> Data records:
──────────

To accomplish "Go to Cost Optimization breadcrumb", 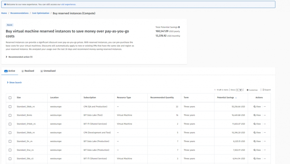I will coord(40,13).
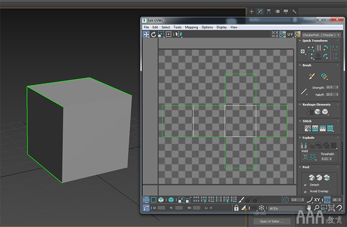
Task: Activate Edge sub-object selection mode
Action: (x=154, y=200)
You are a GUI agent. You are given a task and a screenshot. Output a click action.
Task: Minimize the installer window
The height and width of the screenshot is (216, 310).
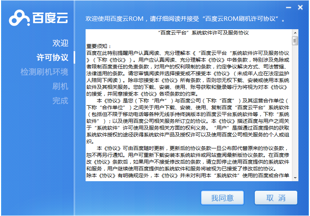288,8
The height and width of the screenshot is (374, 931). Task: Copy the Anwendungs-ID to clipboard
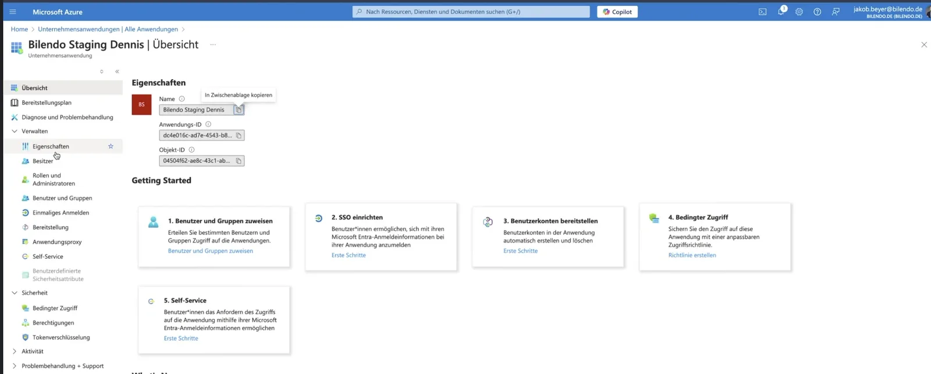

──────────

Excluding the pictures, write out exactly the lines from the line that contains "Task: Minimize the installer window" through the end of the records.

Task: Minimize the installer window
The height and width of the screenshot is (216, 310).
288,8
The height and width of the screenshot is (374, 931). Task: Copy the Anwendungs-ID to clipboard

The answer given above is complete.